Dependencies and its purpose
It is very helpful to understand dependency injection in depth in order to fully grasp it. Dependency injection is quite an intriguing topic, and to fully understand it, you must learn the basics. Therefore, this will be a two-part explanation.
What dependency injection is, how it benefits us, are described in this article. So let’s get started…
How dependencies work??
To create and inject dependencies, most dependency injectors use reflection. While reflection is great, it is very slow and time-consuming. Additionally, it performs dependency resolution at runtime, which can lead to unexpected errors and crashes.
On the other hand, some injectors use a Pre-compiler that generates all the classes (object graph) they need by using an Annotation Processor. As part of the build process, an annotation processor reads compiled files to generate source code files that will be used by the project. So it perform the dependency resolution before the application runs and avoid unexpected errors. Yes it is too much to process, bare with us it will get simpler.
Is it necessary??
You are probably asking why we need dependencies, since we are using the S2 platform, which has the libraries pre-compiled! Yes, you have a point, but not quite. The field of data science is vast, and as technology advances, tools for advancement and ease of use are also increasing. We also create our own custom libraries that have predefined functionality. It is therefore impossible to track every tool. Our goal today is to learn how to inject dependencies on the S2 platform.
Libraries in Data science
This course is primarily about data science, so we will focus simply on the libraries that are used for data science tools, so we will demonstrate two libraries: Weka and Klaxon
WEKA
Weka is a collection of machine learning algorithms for data mining tasks. It contains tools for data preparation, classification, regression, clustering, association rules mining, and visualization. So weka is an important tool for us.
Before moving forward let me tell you weka is pre compiled by us, you just need to use %use weka and that’s it, this is just for demonstration purpose.
import weka.classifiers.*

Due to the fact that weka has not been compiled, we are encountering an error when importing it. We will now look at how to inject the Weka library on the S2 platform. There is a central repository on the internet called mvnrepository where we can find all the dependencies we want. Link to the webiste https://mvnrepository.com/

All you have to do is type in the library that you want to inject, in our case weka, and hit enter and select the desire verion.

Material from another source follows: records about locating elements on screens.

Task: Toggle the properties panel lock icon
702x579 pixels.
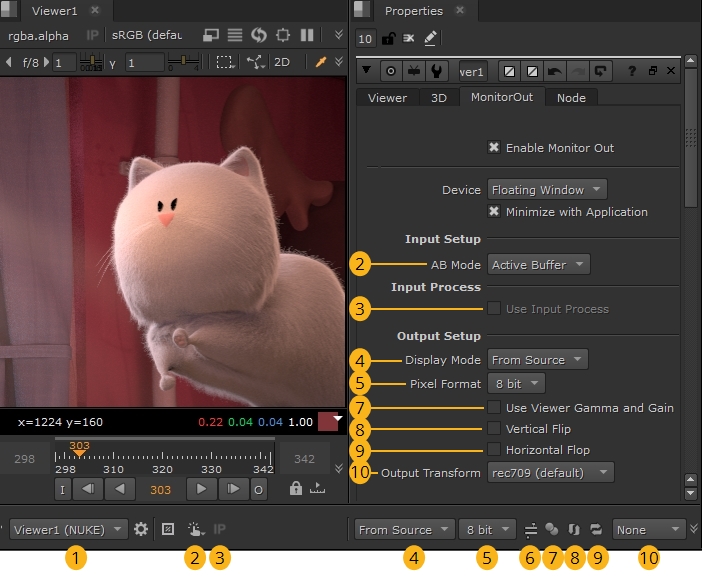Action: click(388, 39)
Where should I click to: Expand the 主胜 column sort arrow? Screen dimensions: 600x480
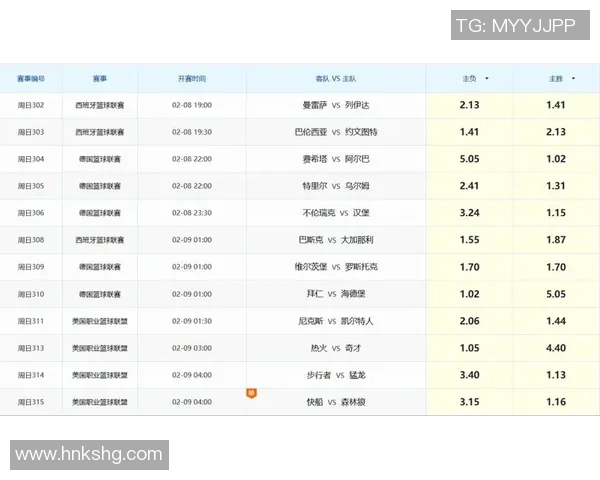point(573,78)
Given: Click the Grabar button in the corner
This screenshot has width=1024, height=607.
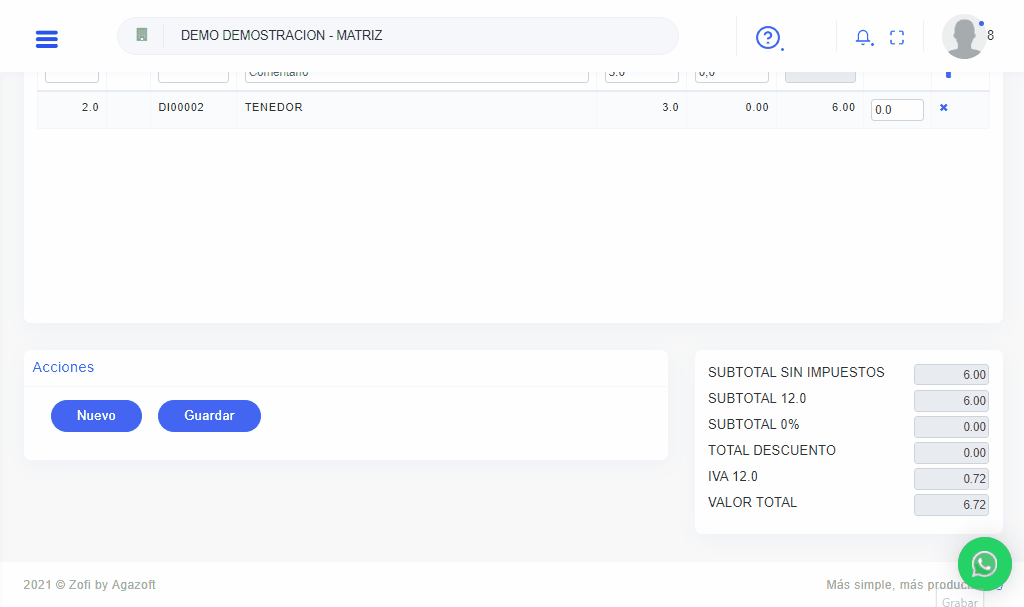Looking at the screenshot, I should point(960,601).
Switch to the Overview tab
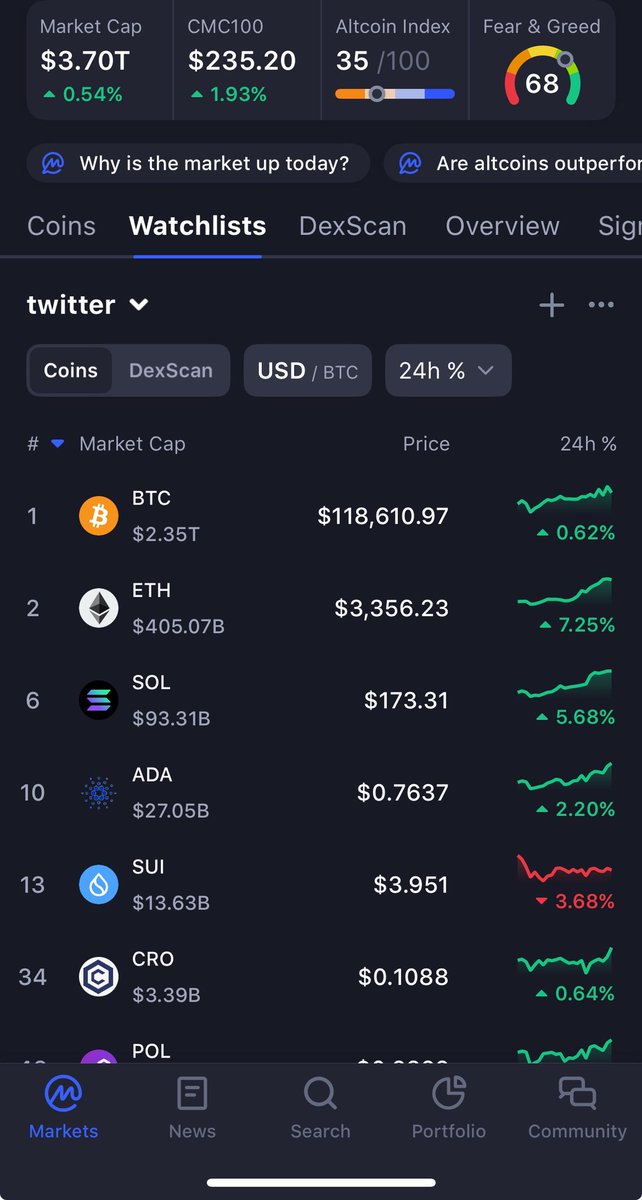642x1200 pixels. [x=502, y=226]
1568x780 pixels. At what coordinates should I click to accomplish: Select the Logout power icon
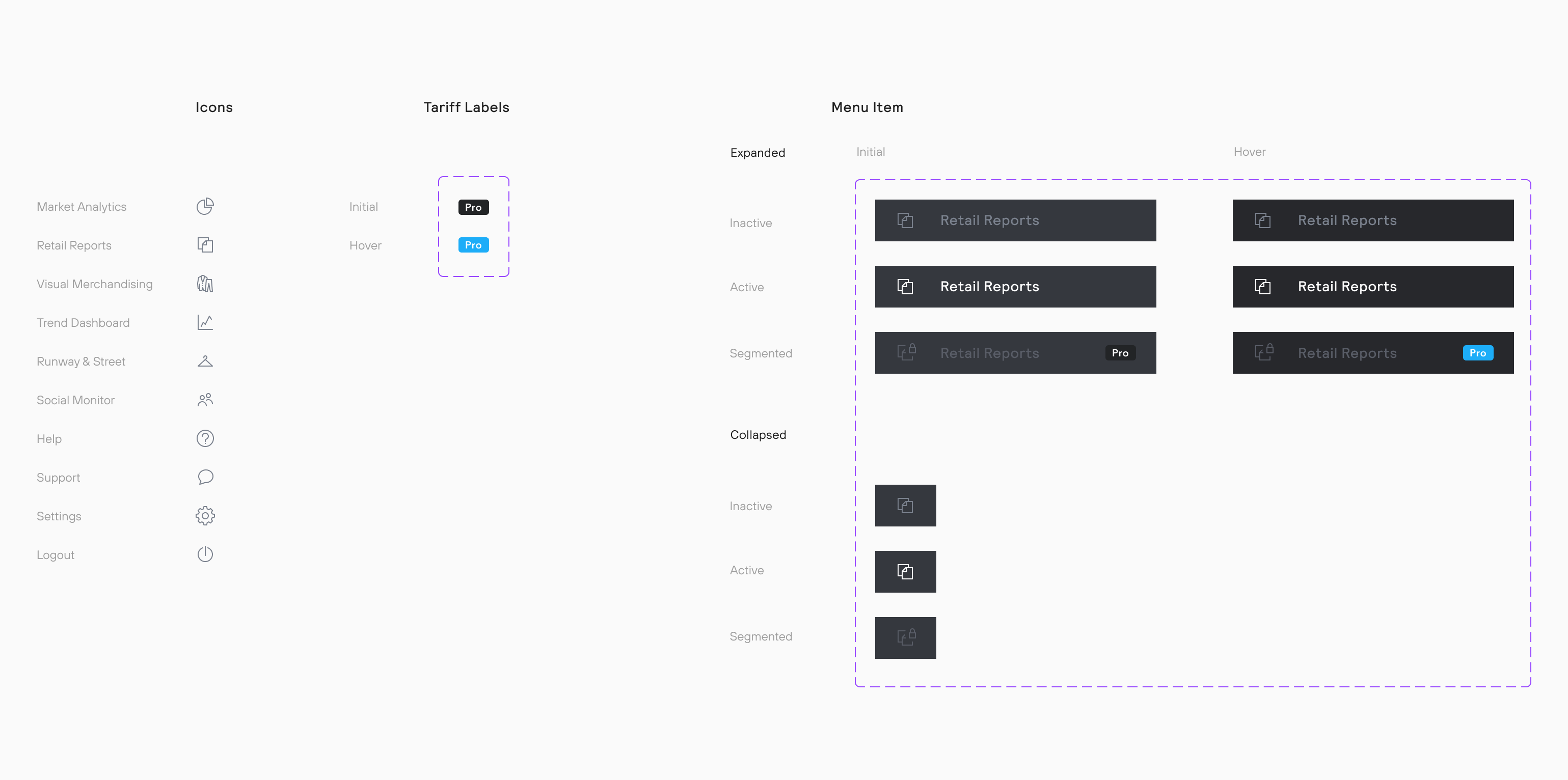coord(204,554)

As you can view we have multiple development tools like Maven, Gradle Grape etc etc. As S2 is kotlin friendly, choose Gradle(Kotlin). Both the lines under this is helpful to us for injecting this dependencies.
@file:Repository("https://mvnrepository.com/artifact/nz.ac.waikato.cms.weka/weka-stable")
@file:DependsOn("nz.ac.waikato.cms.weka:weka-stable:3.8.0")
Gradle resolves dependencies under the covers from the URL of the public repository defined by the shorthand notation which is used in @file:Repository(“..”) and @file:DependsOn(“..”) intuitively means, when executing tasks, Gradle ensures that all task dependencies are honored, so that the task is executed after its dependencies and any “must run after” tasks have been completed.
This is how we successfully injected and imported weka
KLAXON
Klaxon is basically a JSON parser library. It is not necessary while we are learning data science we will only encounter csv format data to perform operation, most of the data (mostly for natural laungauge processing) is of JSON format and parsing intuitively means analysing a text into logical sytatic component. So we need to follow exact same steps that we folowed for weka.

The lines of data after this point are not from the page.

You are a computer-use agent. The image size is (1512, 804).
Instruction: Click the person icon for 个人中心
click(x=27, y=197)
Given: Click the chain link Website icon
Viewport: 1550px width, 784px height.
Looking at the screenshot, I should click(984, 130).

Whether to choose central or Spring lib release or Jcenter etc., you will stumble upon this. Here is what it is, it is nothing more than the repository you use to store the dependencies and their information. Jcenter, for example, is a publicly accessible repository on Bintray. Select the repository that suits you and the release version you wish to use.

Following the same code snippet for Klaxon as we did for weka, let’s inject and import it.
@file:Repository("https://mvnrepository.com/artifact/com.beust/klaxon")
@file:DependsOn("com.beust:klaxon:5.5")
import com.beust.klaxon.*
We have successfully injected and imported the Klaxon library now let’s parse some data for basic understanding.
import java.io.StringReader
We need to import Java string reader class as our source of data is string and it needs to be changed to stream.
val data_simple = """
{
"name_data": [
{ "name": "Tan", "age": 23 },
{ "name": "May", "age": 22 },
{ "name": "Shi", "age": 19 },
{ "name": "Rose", "age": 12 },
{ "name": "Hak", "age": 52 },
{ "name": "Fay", "age": 83 },
]
}
"""
Now we will pass a simple string data that we want to parse using Klaxon.
data class Names(val name: String, val age: Int)
val klaxon = Klaxon()
val parsed = klaxon.parseJsonObject(StringReader(data_simple))
val dataArray = parsed.array("name_data")
val users = dataArray?.let { klaxon.parseFromJsonArray(it) }
We will now define the data type for what our data points belong to i.e string for name and Int for age. And later use Klaxon to parse the data just as shown in the following snippet and let’s analyse the output.
println(users)

We can access each user name using the index number.
users[1]

If you think it was pretty simple and we may not get such data in real world correct. What if we get a dataset of slack and we are asked to count the user we have and country/continent they belonged to? Damn that;s tough, alright let’s do it.
First we need to acquire data from slack.
(If you have your own workspace on slack you can download the data or else you can’t. Over here for this tutorial I created a demo workspace so that we get a clear overview of real world problem)
You can visit this link to check out how to download the data. https://slack.com/intl/en-in/help/articles/201658943-Export-your-workspace-data

This is how users.json data will look like. It’s scary isn’t it!!!!
Let’s use the knowldege that we acquired in this article and try to count the users using Klaxon and users.json file. First step in create a folder name data and upload users.json folder on S2 platform.
@file:Repository("https://mvnrepository.com/artifact/com.beust/klaxon")
@file:DependsOn("com.beust:klaxon:5.5")
import com.beust.klaxon.*
import java.io.*
data class User(val id: String , val tz: String="undefined")
var users=Klaxon().parseArray(File("data/users.json").readText())
AND THAT’S IT!!!!! CAN’T BELIEVE??? HOLD ON.
users.count()

As this dataset is very small as it was made for demonstration purpose, Let’s check out how many users are from INDIA.
users.filter{it.tz.contains("Asia")}.count()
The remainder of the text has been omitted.